#### Exercise instructions
Would you restate every entry that follows, word for word, and leave out the pictures?

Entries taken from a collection

════════

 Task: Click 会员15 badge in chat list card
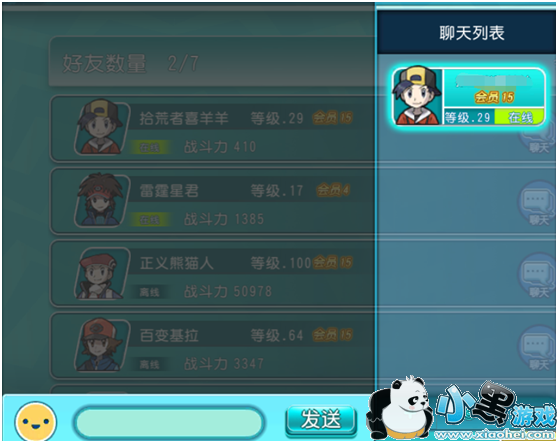[494, 97]
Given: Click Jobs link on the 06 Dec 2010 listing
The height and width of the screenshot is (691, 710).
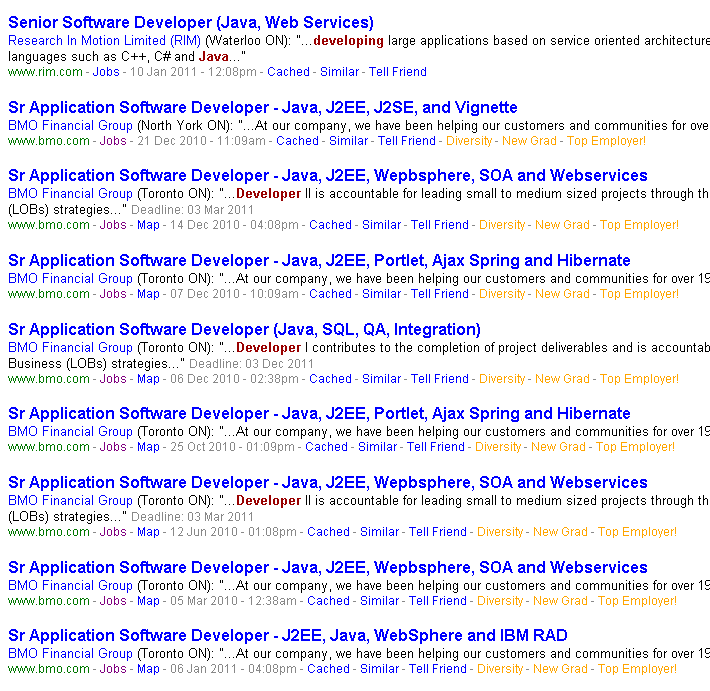Looking at the screenshot, I should [113, 379].
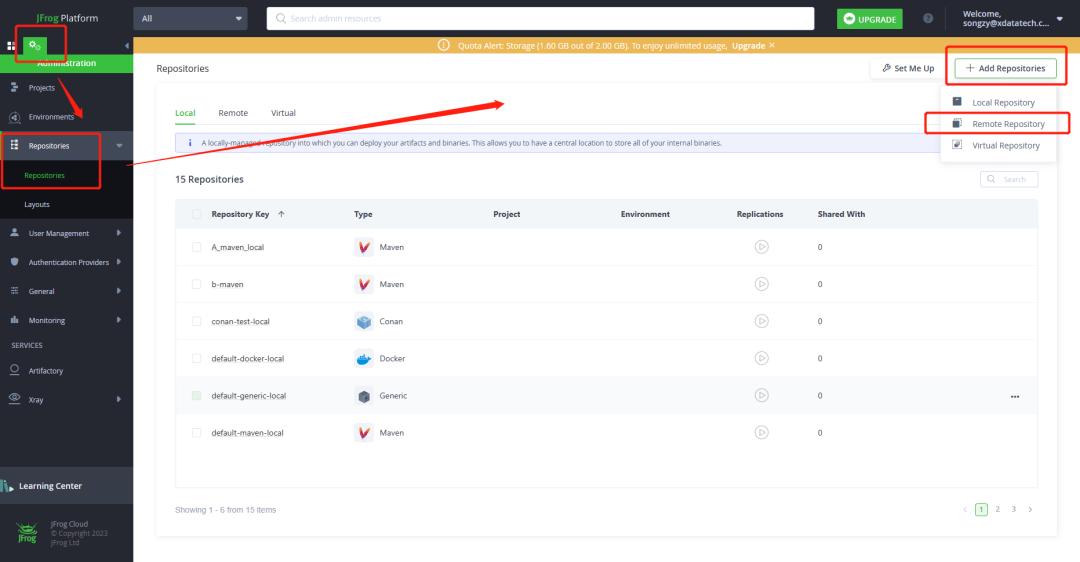Click the Administration gear icon
Screen dimensions: 1080x562
[35, 45]
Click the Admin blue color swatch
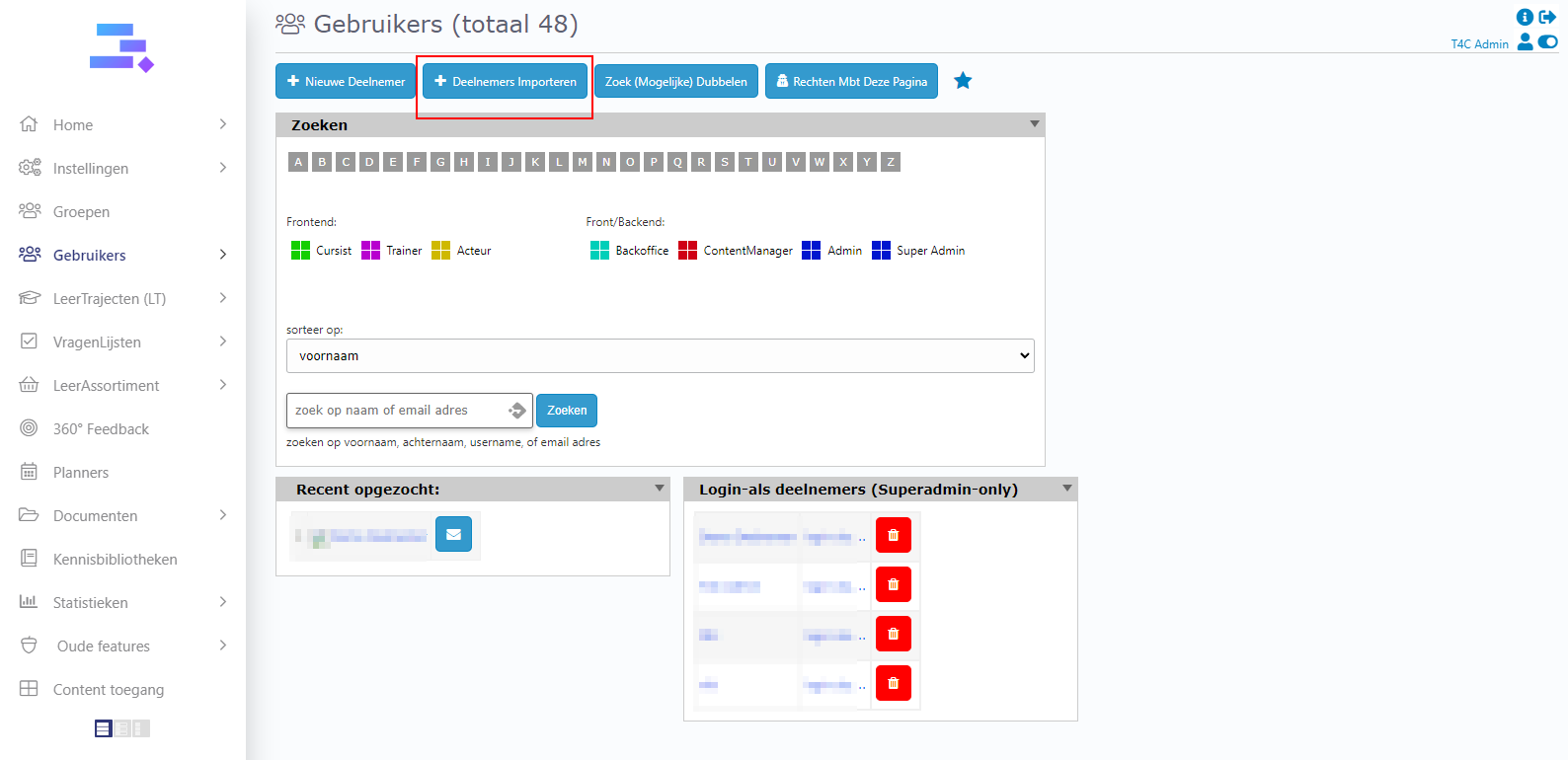 pos(811,251)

════════

#### Your response
 Task: Click 会员15 badge in chat list card
[494, 97]
Given: Click Jobs link on the 06 Dec 2010 listing
The height and width of the screenshot is (691, 710).
Looking at the screenshot, I should [113, 379].
Click the Administration gear icon
Screen dimensions: 1080x562
[35, 45]
Click the Admin blue color swatch
 pos(811,251)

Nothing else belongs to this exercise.